===== Page excerpt =====

System and Method for Hybrid Speech Synthesis

PublishedMay 31, 2011

Assigneenot available in USPTO data we have

Technical Abstract

Patent Claims

58 claims

Legal claims defining the scope of protection, as filed with the USPTO.

1. A method for synthesizing a target voice, the method comprising: receiving symbolic input descriptive of an utterance to be synthesized; selecting one or more portions of the utterance to be constructed from certain Phone-and-Transition (P&T) speech units that function as prototype speech units, the prototype speech units obtained from a target voice corpus, the target voice corpus including speech units recorded from a human speaker, the target voice corpus configured to provide characteristics of the target voice; applying adaptations to selected ones of the prototype speech units of the target voice corpus that are derived from a context different than the one in which they are to be used in the utterance, to produce adapted units that are contextually appropriate for the utterance; obtaining at least some speech units from a source other than the target voice corpus; and concatenating at least the adapted speech units from the target voice corpus and the speech units from the source other than the target voice corpus to produce a speech waveform for the utterance.

2. The method of claim 1 wherein the adaptations are Phone-and-Transition (P&T) adaptations, wherein at least some of the P&T adaptations consider boundaries of phone or transition components of the prototype speech units.

3. The method of claim 1 wherein at least some of the prototype speech units represent syllable nuclei.

4. The method of claim 1 wherein all the speech units of the target voice corpus are recorded from one particular human speaker whose voice is the basis for the target voice.

5. The method of claim 1 wherein the speech units of the target voice corpus are recorded from two or more different human speakers.

6. The method of claim 1 wherein the adaptations comprise an adaptation that extracts and uses only a selected portion of a phone or a transition of one of the stored prototype speech units.

7. The method of claim 1 wherein the adaptations comprise an adaptation that extracts and uses only a selected portion of one of the stored prototype speech units.

8. The method of claim 1 wherein the adaptations comprise an adaptation that adjusts the duration of at least a portion of one of the stored speech units.

9. The method of claim 1 wherein the adaptations comprise an adaptation that modifies the amplitude of at least a portion of one of the stored prototype speech units.

10. The method of claim 1 wherein the adaptations comprise an adaptation that time reverses at least a portion of one of the stored prototype speech units.

11. The method of claim 1 wherein the adaptations comprise an adaptation that uses a portion of one of the stored prototype speech units to realize a phoneme other than one realized in the original utterance from which the prototype was extracted.

12. The method of claim 1 wherein the source other than the target voice corpus comprises a shared corpus that includes speech units recorded from a different human speaker than the human speaker used to record the target voice corpus, and wherein the shared corpus is configured to be used in synthesizing multiple different target voices.

=====

- _Set task A_
On what date was the speech synthesis patent page's patent published?
- _Set task B_
Reproduce the speech synthesis patent page from "2. The method of claim 1 wherein the adaptations" to "different human speakers.".

===== Data lines =====

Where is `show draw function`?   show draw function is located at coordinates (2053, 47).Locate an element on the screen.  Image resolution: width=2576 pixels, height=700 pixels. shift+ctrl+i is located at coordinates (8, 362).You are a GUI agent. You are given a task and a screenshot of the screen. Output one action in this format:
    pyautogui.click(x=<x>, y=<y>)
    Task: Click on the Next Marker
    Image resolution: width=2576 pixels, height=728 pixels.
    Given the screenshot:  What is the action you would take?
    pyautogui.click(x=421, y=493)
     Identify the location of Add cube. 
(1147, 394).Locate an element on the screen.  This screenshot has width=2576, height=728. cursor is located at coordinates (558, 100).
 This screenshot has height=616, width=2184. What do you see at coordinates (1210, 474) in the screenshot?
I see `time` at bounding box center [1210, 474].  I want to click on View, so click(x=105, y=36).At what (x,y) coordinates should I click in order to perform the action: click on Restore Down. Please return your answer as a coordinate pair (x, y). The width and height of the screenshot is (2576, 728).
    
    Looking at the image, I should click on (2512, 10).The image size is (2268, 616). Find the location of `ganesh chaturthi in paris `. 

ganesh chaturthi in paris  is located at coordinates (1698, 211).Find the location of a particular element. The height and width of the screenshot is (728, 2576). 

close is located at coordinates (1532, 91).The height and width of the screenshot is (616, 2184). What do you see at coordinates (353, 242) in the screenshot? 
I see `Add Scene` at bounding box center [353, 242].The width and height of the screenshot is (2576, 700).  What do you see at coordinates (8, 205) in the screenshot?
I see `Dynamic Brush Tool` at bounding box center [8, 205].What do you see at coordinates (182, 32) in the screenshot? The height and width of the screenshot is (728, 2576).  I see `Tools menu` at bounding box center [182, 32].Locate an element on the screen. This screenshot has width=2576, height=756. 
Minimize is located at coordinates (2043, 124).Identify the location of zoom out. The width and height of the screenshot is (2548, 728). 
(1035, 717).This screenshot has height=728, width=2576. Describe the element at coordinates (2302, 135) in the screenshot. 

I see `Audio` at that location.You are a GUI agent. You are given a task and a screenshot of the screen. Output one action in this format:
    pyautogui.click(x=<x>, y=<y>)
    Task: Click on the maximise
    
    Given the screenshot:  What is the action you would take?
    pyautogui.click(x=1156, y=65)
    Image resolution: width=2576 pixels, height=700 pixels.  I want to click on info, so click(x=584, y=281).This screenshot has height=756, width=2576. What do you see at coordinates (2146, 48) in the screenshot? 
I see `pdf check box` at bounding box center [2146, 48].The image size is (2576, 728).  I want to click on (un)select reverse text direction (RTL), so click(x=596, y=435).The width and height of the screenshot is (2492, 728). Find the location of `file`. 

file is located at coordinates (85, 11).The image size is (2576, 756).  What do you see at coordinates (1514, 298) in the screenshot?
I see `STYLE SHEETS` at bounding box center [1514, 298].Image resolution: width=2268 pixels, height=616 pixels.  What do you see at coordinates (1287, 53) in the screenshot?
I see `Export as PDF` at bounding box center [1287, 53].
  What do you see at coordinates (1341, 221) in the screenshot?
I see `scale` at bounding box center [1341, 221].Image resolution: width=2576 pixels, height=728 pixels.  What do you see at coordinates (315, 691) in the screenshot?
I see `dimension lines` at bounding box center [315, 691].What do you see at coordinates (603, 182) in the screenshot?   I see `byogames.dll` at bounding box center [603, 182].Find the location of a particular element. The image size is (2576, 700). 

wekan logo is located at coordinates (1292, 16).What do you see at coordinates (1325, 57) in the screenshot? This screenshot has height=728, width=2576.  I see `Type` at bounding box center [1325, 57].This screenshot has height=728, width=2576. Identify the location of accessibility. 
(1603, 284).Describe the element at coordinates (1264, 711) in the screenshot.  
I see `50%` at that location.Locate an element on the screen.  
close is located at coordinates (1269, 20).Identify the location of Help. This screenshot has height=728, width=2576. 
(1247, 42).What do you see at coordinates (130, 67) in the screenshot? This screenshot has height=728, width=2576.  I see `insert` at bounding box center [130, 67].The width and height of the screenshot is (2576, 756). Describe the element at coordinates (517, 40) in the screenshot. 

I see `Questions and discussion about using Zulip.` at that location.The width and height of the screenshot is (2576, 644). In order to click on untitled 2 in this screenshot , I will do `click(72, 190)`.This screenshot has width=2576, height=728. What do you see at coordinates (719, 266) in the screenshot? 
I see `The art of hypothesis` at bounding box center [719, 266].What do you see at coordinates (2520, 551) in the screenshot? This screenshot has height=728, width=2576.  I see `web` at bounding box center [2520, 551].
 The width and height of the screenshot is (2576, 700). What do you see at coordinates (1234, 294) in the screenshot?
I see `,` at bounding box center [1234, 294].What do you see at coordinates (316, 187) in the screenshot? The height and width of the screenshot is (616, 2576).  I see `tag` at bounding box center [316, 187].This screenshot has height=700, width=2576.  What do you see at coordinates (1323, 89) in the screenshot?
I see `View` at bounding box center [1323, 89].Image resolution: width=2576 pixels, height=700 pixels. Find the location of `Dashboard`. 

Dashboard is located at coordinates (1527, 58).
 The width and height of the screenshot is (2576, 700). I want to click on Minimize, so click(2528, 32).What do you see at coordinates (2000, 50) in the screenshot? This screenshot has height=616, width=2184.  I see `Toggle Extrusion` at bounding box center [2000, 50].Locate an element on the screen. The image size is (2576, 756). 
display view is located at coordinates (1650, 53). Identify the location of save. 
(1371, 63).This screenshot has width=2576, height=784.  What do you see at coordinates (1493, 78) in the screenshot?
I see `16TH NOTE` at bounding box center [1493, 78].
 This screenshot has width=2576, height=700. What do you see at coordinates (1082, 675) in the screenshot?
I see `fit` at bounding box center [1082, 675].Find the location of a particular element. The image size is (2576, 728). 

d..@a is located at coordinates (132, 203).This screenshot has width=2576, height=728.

=====

- _Written reply A_
May 31, 2011

- _Written reply B_
2. The method of claim 1 wherein the adaptations are Phone-and-Transition (P&T) adaptations, wherein at least some of the P&T adaptations consider boundaries of phone or transition components of the prototype speech units.

3. The method of claim 1 wherein at least some of the prototype speech units represent syllable nuclei.

4. The method of claim 1 wherein all the speech units of the target voice corpus are recorded from one particular human speaker whose voice is the basis for the target voice.

5. The method of claim 1 wherein the speech units of the target voice corpus are recorded from two or more different human speakers.